Frawley, meanwhile, started playing with his father’s club, Richmond, but also recalls big days elsewhere.

“It was Taz bars and Lucozade for us, but you could have 6,000 or 7,000 people in Dooradoyle and as a kid, you were throwing the ball around on the pitch after and the same at Thomond Park.”

Frawley went on to star for Castletroy College as they won the Munster Schools Senior Cup in 2008 before moving into senior club rugby with UL Bohemians, spending two years with St Mary’s in Dublin, then returning to Bohs before retiring in 2019.

So they have the CVs to talk about club rugby and when Frawley and Hartery felt their regular in-depth AIL conversations could potentially work as a podcast – “we weren’t even drinking at the time!” – they roped in Burke, who admits he’s “a bit of an AIL nerd.”

The reaction ever since has been extremely positive, with clubs sending in transfer lists and match reports, as well as inviting them around the country for more live shows. 

“The AIL has been crying out for coverage, so most people absolutely love that there is someone giving them a shout out on a podcast,” says Hartery.

They all agree that club rugby in Ireland is hugely underrated and underattended, and a major theme of our conversation is that people don’t know what they’re missing out on in the AIL.

paul-oconnell Paul O'Connell playing for Young Munster in 2008. Lorraine O'Sullivan / INPHO Lorraine O'Sullivan / INPHO / INPHO

“I really believe that a top-level game of AIL rugby is a better product than your run-of-the-mill Pro14 game,” says Burke. “Some people don’t understand how good the rugby is at a club within a 10km radius of them. That has to change.”

Increasingly common live streams of games should help, as should the effort being made by clubs to share highlights, but The Club Scene highlight the damaging situation of schools players often not being free to continue playing with their clubs throughout their teenage years – therefore losing a key connection.

“Munster was built on the clubs,” says Frawley. “Unless there’s a connectivity between the schools and clubs, coupled to Munster, then the province is going to just become more or less a South African outpost in a few years.

Saved entries
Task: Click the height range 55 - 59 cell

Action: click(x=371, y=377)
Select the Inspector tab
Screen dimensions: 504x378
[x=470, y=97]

Tasks -
**A.** In the club rugby article, which school did Frawley star for when it won the Munster Schools Senior Cup in 2008?
**B.** Carry the club rugby article on from the point where it stops.
These saved entries are material apart from the club rugby article.

Answers in order -
**A.** Castletroy College.

**B.**
“Without that connection, you’re not going to see an Earls, an O’Mahony, a Murray.”

They’re also keen to highlight the sense of community within club rugby – even if that’s obviously diminished for now due to Covid-19 – with Hartery pointing out that “the social aspect of it is massive.”

“I’ll be going to the Cookies until the day I die,” adds Burke. “I’ll know the person on the gate, the person on the bar, the person putting out the flags, and those relationships are so important.

“You feel at home when you go in the gate. A club gives you an entertaining game but also the pints, the craic, the family part of it. We’re starting to lose sight of that.”

Hartery would love to see a situation in the future where every single professionally- or academy-contracted player who isn’t named in their province’s matchday 23 for the weekend is instead playing AIL rugby rather than sitting in the stands at the RDS, Thomond Park, Kingspan Stadium, or the Sportsground.

YRZwwjeP The podcast launched in 2018.

Of course, Covid has put everything in a holding pattern and will cause serious disruption to the club season ahead, with a shortened AIL campaign hopefully beginning in January 2021 after the current Community Series

But The Club Scene will power on as it continues to grow, with AIL sponsors Energia also providing support for the podcast. 

“Our chats can be close to the bone but they’ve said there’s no problem, and we cannot speak highly enough of the team in Energia,” says Frawley.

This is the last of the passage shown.